__PROBLEM STATEMENT__
Quote the entries below from the line with "You are a computer-use agent. Screen dimensions: 691x489" through the line with "1024x763 pixels.", both ends included, and only those lines.

__RECORDS FOR THIS EXERCISE__
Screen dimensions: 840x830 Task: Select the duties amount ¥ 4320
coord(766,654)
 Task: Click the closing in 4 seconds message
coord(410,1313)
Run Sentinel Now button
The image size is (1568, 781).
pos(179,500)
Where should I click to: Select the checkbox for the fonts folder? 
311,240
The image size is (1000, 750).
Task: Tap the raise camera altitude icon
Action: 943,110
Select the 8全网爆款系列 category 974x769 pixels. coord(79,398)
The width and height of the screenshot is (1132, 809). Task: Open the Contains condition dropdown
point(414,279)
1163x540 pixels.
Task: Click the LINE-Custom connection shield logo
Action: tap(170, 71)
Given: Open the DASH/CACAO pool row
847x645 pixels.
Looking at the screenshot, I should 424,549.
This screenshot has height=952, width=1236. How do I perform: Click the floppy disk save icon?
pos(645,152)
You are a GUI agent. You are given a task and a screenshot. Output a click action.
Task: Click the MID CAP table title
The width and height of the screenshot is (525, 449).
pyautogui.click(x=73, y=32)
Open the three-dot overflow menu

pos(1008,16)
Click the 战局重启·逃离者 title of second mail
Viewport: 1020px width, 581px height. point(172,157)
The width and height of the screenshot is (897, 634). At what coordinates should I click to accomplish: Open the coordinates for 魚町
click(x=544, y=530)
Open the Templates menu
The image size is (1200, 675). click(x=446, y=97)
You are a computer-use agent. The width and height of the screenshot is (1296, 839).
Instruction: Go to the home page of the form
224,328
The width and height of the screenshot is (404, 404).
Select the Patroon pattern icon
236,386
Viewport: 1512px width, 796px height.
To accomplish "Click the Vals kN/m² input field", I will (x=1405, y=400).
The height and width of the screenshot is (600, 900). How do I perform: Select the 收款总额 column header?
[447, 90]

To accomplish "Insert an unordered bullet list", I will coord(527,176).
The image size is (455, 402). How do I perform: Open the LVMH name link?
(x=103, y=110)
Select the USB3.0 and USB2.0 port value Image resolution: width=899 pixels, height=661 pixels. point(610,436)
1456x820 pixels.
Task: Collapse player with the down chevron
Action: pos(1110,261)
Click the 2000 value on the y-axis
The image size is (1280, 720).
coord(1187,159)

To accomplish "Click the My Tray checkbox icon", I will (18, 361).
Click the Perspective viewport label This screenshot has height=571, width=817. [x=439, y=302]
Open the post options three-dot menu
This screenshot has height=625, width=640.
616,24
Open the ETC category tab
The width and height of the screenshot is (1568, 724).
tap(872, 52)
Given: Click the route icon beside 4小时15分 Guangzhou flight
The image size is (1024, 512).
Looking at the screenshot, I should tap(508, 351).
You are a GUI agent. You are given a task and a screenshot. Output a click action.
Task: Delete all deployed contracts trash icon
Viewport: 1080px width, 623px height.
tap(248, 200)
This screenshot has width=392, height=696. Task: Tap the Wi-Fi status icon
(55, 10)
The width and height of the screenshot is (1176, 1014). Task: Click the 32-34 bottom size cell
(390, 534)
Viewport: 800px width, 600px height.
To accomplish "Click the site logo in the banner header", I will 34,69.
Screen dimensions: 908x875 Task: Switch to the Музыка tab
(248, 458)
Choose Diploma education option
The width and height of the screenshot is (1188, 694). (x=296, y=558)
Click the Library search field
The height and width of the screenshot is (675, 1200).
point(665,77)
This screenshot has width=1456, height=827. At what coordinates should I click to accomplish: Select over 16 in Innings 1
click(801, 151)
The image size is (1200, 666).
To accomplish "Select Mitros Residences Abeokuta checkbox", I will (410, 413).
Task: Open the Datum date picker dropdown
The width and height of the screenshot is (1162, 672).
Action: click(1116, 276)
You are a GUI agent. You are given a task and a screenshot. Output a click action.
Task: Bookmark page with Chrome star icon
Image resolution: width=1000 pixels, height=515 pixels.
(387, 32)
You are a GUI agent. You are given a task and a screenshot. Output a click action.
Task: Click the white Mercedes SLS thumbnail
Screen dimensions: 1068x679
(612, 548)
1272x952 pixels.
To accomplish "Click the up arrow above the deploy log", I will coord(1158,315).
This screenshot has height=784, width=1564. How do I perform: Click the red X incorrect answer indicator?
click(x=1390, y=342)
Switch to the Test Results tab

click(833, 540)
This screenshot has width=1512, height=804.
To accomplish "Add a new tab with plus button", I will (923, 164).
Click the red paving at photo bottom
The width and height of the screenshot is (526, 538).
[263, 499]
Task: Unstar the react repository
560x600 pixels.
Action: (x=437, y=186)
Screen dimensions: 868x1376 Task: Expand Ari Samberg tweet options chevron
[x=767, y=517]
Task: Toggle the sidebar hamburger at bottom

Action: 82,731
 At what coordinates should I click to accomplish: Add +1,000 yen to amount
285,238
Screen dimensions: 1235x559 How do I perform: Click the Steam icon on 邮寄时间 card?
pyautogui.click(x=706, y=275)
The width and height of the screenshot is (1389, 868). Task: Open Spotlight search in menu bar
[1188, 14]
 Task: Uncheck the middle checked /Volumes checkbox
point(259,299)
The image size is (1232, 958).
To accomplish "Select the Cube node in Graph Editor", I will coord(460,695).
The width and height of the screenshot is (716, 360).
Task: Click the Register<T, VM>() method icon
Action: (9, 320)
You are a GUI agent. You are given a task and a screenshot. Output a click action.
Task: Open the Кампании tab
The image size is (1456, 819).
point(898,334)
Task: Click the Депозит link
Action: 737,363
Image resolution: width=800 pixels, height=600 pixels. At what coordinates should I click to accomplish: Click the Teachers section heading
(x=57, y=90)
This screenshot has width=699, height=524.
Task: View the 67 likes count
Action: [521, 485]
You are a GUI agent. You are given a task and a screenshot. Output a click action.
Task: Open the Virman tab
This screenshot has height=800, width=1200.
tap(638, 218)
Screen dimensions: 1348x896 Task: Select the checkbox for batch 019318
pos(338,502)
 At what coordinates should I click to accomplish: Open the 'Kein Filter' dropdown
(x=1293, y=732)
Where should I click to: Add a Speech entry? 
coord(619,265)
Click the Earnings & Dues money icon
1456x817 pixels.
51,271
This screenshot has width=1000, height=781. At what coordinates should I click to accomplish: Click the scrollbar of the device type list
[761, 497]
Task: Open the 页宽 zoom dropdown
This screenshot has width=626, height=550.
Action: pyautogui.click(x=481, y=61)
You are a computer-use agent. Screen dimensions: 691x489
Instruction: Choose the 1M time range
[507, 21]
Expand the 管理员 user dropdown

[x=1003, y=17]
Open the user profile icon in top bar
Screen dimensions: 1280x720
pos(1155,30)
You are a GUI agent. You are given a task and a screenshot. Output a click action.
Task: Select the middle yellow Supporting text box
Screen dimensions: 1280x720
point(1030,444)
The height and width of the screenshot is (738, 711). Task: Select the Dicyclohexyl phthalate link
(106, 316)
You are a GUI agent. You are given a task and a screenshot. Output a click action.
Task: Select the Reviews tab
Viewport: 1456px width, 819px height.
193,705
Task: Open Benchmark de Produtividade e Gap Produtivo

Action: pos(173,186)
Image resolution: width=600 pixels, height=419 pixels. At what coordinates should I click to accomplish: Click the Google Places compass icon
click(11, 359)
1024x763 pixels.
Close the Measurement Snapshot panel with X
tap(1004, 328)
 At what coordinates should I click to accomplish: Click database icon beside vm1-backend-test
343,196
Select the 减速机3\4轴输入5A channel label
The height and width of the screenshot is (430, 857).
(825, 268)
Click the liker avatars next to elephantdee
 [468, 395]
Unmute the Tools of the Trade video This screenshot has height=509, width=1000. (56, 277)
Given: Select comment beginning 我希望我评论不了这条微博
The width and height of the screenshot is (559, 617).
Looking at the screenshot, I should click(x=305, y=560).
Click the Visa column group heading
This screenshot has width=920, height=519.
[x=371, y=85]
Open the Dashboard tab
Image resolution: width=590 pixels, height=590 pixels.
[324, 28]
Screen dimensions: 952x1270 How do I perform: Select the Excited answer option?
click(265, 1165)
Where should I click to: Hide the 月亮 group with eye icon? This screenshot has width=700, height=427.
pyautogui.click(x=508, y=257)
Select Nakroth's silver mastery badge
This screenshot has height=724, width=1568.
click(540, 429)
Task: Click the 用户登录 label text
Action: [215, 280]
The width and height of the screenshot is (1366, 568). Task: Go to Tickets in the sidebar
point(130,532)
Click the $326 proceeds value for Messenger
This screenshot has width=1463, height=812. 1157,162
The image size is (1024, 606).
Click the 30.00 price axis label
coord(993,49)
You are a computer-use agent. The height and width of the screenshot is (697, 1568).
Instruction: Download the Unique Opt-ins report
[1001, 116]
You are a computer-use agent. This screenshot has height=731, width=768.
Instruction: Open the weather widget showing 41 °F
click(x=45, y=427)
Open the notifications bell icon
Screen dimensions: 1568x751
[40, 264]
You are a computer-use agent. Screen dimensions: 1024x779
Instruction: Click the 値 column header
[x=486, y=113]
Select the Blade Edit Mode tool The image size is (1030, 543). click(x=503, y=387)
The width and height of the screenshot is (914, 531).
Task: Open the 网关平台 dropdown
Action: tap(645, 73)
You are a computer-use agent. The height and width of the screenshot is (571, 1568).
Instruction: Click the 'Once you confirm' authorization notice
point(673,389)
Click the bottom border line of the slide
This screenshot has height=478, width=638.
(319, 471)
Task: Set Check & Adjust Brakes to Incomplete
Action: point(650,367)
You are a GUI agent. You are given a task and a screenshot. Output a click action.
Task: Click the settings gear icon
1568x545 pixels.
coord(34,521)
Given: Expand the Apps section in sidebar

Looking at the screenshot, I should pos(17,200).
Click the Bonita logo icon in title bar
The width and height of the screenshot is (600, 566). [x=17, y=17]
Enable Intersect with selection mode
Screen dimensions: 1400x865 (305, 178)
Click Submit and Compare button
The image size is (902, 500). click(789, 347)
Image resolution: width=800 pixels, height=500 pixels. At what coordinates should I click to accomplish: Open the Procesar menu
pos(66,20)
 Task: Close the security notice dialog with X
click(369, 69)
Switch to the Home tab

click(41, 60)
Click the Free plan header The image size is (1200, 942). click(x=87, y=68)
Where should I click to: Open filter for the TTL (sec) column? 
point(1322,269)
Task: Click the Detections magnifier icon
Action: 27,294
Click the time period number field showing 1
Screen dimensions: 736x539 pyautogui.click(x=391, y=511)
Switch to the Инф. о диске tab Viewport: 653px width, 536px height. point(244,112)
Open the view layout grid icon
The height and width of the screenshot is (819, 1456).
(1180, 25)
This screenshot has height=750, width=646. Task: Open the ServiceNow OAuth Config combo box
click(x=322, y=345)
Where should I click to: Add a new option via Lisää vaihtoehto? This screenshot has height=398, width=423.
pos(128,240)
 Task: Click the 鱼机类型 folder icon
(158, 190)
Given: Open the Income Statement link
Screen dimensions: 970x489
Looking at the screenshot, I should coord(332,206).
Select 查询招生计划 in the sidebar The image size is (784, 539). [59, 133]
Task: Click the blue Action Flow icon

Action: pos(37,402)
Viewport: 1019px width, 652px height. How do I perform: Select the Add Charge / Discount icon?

__TASK RESULT__
You are a computer-use agent. Screen dimensions: 691x489
Instruction: Choose the 1M time range
[507, 21]
Expand the 管理员 user dropdown

[x=1003, y=17]
Open the user profile icon in top bar
Screen dimensions: 1280x720
pos(1155,30)
You are a GUI agent. You are given a task and a screenshot. Output a click action.
Task: Select the middle yellow Supporting text box
Screen dimensions: 1280x720
point(1030,444)
The height and width of the screenshot is (738, 711). Task: Select the Dicyclohexyl phthalate link
(106, 316)
You are a GUI agent. You are given a task and a screenshot. Output a click action.
Task: Select the Reviews tab
Viewport: 1456px width, 819px height.
193,705
Task: Open Benchmark de Produtividade e Gap Produtivo

Action: pos(173,186)
Image resolution: width=600 pixels, height=419 pixels. At what coordinates should I click to accomplish: Click the Google Places compass icon
click(11, 359)
1024x763 pixels.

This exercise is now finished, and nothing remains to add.